GGUF model with architecture gemma3 is not supported yet
#2
by
kieransmith
- opened
I'm using the following code to try and get this working:
from transformers import AutoTokenizer, AutoModelForCausalLM
import torch
model_id = "ZeroWw/gemma-3-4b-it-abliterated-GGUF"
filename = "gemma-3-4b-it-abliterated.q8q4.gguf"
torch_dtype = torch.float16
tokenizer = AutoTokenizer.from_pretrained(model_id, gguf_file=filename)
model = AutoModelForCausalLM.from_pretrained(model_id, gguf_file=filename, torch_dtype=torch_dtype)
inputs = tokenizer.encode("Test message", return_tensors='pt')
outputs = model.generate(inputs, max_length=50, num_return_sequences=1)
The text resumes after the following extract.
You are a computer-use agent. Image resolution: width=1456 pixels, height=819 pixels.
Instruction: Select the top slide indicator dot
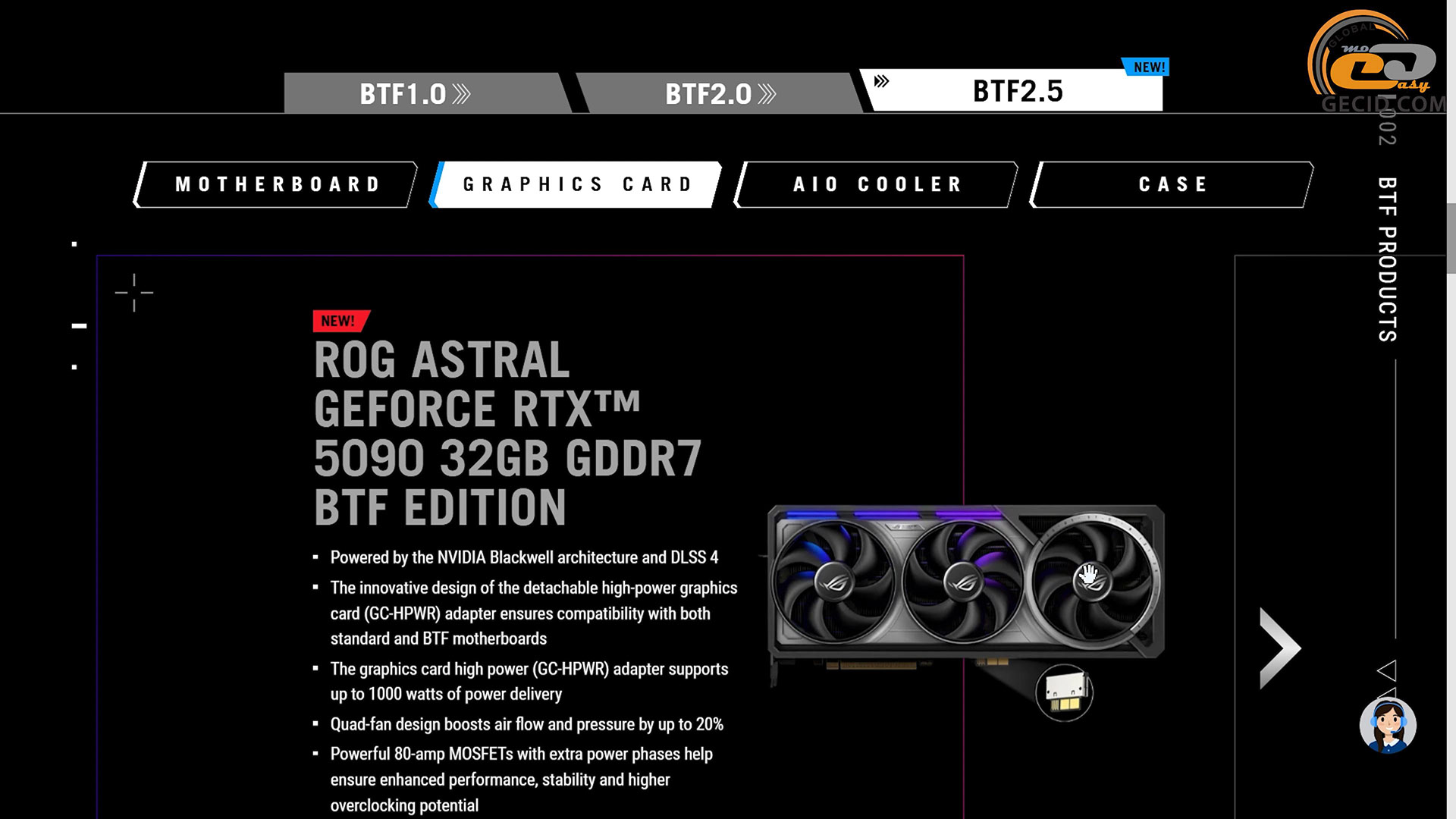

text = tokenizer.decode(outputs[0], skip_special_tokens=True)
print(text)
But I get the following error:
Traceback (most recent call last):
File "...", line 8, in <module>
tokenizer = AutoTokenizer.from_pretrained(model_id, gguf_file=filename)
File ".../Library/Python/3.9/lib/python/site-packages/transformers/models/auto/tokenization_auto.py", line 927, in from_pretrained
config_dict = load_gguf_checkpoint(gguf_path, return_tensors=False)["config"]
File ".../Library/Python/3.9/lib/python/site-packages/transformers/modeling_gguf_pytorch_utils.py", line 401, in load_gguf_checkpoint
raise ValueError(f"GGUF model with architecture {architecture} is not supported yet.")
ValueError: GGUF model with architecture gemma3 is not supported yet.
Are you able to help point me in the right direction with this please?
I use the quants with llama.cpp / koboldcpp.
ZeroWw
changed discussion status to
closed
Same error for me.
What is the solution?
It works with llama.cpp and kobold.cpp
ZeroWw
changed discussion status to
open
ZeroWw
changed discussion status to
closed